Firefox 14 Makes the Switch to HTTPS Google Search By Default
Firefox becomes the first browser to use HTTPS for built-in search
Mozilla is working on switching over to HTTPS Google Search by default in Firefox. What this means is that any search initiated from the Firefox search box, the AwesomeBar and, crucially, for search suggestions as well, will be done over a secured HTTPS channel rather than the open HTTP.It's a big move since Firefox is a big source of Google Search traffic. With about a quarter of the web using Firefox, depending on the country, a lot of people will start doing a lot more searches via HTTPS.

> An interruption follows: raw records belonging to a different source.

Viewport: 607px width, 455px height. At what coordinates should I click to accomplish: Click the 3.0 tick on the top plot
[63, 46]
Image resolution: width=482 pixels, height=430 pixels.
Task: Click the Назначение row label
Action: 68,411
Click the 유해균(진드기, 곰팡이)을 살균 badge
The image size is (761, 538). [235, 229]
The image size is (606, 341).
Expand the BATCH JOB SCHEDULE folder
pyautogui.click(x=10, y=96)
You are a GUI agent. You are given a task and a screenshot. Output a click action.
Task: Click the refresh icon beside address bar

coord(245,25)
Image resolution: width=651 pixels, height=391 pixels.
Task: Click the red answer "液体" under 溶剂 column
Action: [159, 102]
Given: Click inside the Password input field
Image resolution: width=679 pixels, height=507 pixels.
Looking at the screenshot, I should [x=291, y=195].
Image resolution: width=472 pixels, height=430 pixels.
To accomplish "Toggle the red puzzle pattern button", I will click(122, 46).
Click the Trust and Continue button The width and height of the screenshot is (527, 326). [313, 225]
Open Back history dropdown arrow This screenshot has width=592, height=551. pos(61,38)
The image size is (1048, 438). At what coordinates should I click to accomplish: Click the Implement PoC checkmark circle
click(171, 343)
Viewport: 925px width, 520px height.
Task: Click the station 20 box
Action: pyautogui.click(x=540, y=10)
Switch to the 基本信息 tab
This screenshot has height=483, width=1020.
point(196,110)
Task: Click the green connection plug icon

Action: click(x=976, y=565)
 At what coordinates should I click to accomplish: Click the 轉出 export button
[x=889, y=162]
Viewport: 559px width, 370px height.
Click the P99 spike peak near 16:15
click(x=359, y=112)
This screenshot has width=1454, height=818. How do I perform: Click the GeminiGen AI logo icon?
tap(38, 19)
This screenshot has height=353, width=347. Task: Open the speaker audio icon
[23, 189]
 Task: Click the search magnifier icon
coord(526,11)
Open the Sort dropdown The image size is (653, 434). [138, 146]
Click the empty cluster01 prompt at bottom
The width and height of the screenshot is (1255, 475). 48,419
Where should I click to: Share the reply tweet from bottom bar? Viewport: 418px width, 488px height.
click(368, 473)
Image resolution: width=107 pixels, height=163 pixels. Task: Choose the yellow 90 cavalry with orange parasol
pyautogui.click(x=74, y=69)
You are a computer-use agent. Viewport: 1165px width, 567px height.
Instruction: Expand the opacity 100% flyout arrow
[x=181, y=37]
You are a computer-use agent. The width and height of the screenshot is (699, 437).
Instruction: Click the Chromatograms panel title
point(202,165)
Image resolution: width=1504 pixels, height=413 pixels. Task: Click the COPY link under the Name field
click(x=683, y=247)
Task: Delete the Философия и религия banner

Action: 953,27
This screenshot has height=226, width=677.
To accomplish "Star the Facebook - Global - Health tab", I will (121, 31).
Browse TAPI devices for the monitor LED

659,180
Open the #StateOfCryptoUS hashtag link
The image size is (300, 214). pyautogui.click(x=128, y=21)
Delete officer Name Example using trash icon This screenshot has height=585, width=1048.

Firefox has been holding back until now because Google wasn't quite ready to handle the traffic, it didn't believe the feature was mature enough. That is no longer the case, as SSL search is improving and going global, for all Google domains.
“We are currently testing the change to use SSL for built-in Google searches in our Firefox nightly channel. If no issues are uncovered, it will move through our Aurora and Beta release channels before eventually shipping to all our Firefox users," Johnathan Nightingale, director of Firefox Engineering, told Search Engine Land.
"This will include migrating the changes to our non-English version of Firefox, as well,” said, when I emailed Firefox about the posted change," he explained.
What this means is that Firefox 14 will use SSL search by default. But there are five more weeks before Firefox 14 makes it to the Aurora channel and 12 more before it goes stable.
Firefox uses Google Search in the AwesomeBar, in the search box and in the Firefox homepage. It also asks for suggestions in the search box, some partial queries are sent to Google even if users don't go through with their search.
With the switch over to SSL search, no one but Google and the user will know the query, there's no possibility of eavesdropping on open WiFi networks, or for websites to get referral data.
Another bonus feature of switching to the SSL search is that all searches are now done over SPDY, offering a significant performance boost. SPDY comes in particularly handy exactly in these types of cases, when queries are sent as they are typed and suggestions are constantly streamed back.
Google has been slowly switching over to its secured search engine, which uses HTTPS, for a few months now. The big switch was made last fall when the encrypted search became the default for signed-in users. But if users initiated the search from Firefox, the query would first be sent via an unencrypted channel. This will no longer be the case.